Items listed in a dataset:
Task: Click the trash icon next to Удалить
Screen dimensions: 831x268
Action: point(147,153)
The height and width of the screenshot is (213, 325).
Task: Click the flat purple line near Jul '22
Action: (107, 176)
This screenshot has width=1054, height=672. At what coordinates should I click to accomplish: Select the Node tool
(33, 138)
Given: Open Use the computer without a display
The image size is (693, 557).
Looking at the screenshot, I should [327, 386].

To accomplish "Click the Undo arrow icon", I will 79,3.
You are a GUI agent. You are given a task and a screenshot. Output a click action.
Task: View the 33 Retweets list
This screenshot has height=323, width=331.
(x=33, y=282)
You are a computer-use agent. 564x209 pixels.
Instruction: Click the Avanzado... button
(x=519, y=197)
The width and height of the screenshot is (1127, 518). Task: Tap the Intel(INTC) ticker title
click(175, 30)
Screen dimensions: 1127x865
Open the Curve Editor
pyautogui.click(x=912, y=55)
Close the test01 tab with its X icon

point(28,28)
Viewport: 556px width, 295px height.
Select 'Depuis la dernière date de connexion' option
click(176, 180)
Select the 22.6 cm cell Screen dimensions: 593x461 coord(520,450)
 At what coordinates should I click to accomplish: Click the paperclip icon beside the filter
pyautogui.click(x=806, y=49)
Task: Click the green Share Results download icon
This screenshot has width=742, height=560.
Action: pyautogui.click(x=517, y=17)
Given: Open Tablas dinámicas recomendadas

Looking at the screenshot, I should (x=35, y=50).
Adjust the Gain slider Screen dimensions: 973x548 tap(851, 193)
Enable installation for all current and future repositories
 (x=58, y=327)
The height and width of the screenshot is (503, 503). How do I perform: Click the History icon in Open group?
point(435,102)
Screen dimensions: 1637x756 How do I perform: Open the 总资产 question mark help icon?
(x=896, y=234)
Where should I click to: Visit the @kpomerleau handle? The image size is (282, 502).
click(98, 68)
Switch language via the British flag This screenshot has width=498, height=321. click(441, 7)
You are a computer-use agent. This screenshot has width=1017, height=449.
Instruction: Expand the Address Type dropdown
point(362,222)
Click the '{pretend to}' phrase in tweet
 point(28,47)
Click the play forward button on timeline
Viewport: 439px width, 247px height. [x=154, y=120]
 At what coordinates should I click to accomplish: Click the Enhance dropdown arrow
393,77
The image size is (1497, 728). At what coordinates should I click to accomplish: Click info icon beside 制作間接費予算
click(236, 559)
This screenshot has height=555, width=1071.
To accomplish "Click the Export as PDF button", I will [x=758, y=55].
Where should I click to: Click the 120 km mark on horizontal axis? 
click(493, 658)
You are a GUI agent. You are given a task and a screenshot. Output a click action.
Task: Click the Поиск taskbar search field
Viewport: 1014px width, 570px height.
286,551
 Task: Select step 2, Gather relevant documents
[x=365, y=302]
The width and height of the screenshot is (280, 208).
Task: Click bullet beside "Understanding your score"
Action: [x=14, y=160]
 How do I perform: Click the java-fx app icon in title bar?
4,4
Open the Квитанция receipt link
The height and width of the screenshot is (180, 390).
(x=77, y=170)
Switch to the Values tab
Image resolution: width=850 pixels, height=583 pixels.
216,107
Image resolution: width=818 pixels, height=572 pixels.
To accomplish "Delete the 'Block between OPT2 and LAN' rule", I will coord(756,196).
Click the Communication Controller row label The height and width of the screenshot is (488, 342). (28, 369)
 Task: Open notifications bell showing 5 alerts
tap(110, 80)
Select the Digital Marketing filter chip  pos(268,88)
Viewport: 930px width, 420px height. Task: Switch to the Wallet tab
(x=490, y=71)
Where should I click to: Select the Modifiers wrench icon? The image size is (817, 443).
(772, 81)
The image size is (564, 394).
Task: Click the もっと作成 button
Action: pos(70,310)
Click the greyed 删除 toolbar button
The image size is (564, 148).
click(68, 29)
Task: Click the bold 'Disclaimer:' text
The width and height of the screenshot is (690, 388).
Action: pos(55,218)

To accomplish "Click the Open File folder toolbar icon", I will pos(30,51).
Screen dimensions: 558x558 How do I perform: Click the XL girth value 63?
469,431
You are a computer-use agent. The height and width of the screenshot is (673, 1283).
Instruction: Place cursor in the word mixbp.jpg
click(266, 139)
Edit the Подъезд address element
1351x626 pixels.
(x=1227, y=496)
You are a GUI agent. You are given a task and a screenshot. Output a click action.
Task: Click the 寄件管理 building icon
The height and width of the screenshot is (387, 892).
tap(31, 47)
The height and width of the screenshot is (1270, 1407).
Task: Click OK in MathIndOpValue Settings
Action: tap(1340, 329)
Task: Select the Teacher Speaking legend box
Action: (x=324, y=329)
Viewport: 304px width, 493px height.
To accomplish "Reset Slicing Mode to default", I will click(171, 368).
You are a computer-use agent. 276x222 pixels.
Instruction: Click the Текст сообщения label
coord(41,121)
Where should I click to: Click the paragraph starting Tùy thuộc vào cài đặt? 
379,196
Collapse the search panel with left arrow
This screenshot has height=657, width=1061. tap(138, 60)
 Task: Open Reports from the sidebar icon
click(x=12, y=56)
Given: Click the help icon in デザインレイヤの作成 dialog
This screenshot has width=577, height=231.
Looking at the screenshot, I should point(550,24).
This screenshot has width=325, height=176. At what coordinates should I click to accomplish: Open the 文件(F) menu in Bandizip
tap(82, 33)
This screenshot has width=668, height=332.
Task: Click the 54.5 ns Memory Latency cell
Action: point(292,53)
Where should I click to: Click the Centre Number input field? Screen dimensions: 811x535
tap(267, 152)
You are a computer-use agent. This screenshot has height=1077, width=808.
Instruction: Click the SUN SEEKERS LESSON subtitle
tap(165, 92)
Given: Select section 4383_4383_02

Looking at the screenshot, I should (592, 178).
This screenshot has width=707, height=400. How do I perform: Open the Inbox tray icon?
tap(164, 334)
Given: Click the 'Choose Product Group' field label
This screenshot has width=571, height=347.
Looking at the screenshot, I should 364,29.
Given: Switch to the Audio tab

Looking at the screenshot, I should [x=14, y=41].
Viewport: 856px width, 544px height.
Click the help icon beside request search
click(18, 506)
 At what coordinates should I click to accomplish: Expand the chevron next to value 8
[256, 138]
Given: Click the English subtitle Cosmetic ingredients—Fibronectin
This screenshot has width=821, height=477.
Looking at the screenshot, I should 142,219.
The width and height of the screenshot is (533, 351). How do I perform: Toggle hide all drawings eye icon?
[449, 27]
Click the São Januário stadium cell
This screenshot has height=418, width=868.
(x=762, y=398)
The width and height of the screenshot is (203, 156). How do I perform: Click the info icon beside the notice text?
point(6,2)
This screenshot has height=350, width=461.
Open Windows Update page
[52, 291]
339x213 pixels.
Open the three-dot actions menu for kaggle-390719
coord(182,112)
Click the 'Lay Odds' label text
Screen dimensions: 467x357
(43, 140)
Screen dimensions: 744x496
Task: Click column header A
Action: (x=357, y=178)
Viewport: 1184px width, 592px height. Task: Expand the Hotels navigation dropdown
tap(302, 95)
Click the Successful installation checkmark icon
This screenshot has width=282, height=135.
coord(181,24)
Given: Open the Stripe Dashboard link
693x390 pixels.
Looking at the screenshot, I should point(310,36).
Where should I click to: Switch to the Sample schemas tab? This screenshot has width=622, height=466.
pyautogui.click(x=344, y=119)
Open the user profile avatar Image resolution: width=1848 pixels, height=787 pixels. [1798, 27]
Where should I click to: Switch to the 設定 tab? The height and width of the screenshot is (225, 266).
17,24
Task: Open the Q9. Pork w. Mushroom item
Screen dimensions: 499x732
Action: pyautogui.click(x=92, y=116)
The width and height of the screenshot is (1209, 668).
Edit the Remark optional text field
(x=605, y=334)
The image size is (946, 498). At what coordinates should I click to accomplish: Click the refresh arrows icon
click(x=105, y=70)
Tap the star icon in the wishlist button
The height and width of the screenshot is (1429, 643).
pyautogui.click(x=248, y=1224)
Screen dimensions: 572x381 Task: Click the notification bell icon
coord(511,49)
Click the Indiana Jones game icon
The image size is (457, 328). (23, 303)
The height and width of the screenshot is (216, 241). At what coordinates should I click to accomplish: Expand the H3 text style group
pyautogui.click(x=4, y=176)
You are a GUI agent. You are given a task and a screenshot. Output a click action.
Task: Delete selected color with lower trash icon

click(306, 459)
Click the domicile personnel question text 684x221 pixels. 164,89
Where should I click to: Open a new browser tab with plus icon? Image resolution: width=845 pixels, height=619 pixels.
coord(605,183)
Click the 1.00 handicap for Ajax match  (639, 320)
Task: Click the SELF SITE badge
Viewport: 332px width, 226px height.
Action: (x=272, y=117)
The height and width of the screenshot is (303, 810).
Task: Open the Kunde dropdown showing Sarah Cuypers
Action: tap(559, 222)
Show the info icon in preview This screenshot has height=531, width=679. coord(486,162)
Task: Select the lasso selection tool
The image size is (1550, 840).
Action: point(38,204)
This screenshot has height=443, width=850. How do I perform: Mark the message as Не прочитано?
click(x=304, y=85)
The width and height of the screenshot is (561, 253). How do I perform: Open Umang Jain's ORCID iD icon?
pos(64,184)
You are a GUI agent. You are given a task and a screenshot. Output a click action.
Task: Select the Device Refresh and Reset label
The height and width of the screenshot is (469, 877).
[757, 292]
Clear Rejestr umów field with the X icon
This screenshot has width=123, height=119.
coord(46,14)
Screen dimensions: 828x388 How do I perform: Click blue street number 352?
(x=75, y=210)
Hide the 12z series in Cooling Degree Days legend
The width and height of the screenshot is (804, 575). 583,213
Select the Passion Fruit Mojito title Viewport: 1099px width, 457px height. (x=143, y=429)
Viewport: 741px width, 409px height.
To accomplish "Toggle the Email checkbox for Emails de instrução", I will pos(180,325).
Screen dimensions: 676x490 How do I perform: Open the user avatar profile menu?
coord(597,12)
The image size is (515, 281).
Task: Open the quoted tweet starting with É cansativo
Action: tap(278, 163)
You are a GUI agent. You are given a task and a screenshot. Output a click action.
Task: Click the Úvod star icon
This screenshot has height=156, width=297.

__Exercise instructions__.
Go through the entries above and count the lines containing the string "Reset". Give only that number.

__Result of this exercise__.
2